Following the WOS-37, his development of the Czerwiński CW 5 bis, Michal Blaicher turned to a new design incorporating Fowler flaps. Construction began in the ZASPL workshops but moved when ZASPL became LWL, controlled by PWS, delaying its completion. Its first flight was made either late in 1938 or in the spring of 1939 at Lwów-Skiłnów, flown by Zbigniew Źabski. After some modifications it was ready for official testing in August 1939 but was destroyed in the German invasion the following month.

The all-wood B-38 had a cantilever gull wing built around two spars and covered with stress-relieving plywood. The mass balanced ailerons were assisted by Flettner tab and, inboard of them, Fowler flaps filled the remaining 2/3 of the span.

The glider's fuselage was a ply-covered, semi-monocoque structure of oval cross-section.

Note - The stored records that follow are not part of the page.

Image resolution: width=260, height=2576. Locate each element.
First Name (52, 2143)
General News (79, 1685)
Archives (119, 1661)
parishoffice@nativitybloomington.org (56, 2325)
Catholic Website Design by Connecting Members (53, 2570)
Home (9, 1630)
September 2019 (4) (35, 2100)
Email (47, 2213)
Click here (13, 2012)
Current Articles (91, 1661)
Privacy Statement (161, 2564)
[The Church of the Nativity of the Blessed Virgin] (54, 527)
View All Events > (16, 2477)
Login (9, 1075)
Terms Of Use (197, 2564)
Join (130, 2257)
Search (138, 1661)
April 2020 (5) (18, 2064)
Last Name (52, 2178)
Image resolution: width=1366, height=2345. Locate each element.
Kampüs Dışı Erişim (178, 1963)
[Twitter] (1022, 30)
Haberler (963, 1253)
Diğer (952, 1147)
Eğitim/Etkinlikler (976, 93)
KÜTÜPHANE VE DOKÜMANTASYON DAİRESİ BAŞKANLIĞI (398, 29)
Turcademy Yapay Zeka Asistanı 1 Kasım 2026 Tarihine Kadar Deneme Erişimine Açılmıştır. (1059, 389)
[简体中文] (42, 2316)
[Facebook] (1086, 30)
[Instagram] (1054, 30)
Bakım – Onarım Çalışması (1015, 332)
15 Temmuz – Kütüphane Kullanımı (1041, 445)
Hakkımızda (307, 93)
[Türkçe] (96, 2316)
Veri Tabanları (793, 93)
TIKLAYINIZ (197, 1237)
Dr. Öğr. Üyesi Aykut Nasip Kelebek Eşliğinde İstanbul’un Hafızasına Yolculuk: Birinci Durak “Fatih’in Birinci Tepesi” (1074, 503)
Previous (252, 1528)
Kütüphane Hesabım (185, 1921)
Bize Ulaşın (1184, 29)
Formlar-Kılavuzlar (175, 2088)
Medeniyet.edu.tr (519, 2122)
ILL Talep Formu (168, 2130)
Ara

Its single seat cockpit, which included blind flying instrumentation, was enclosed and had a long dorsal fairing behind it. At the rear the cantilever tailplane was mounted above the fuselage on the fin; like the ailerons the elevators were tab assisted. Fixed empennage surfaces were ply-covered and the control surfaces fabric-covered.

A detachable, two-wheeled trolley was used for take-off and a sprung skid for landings.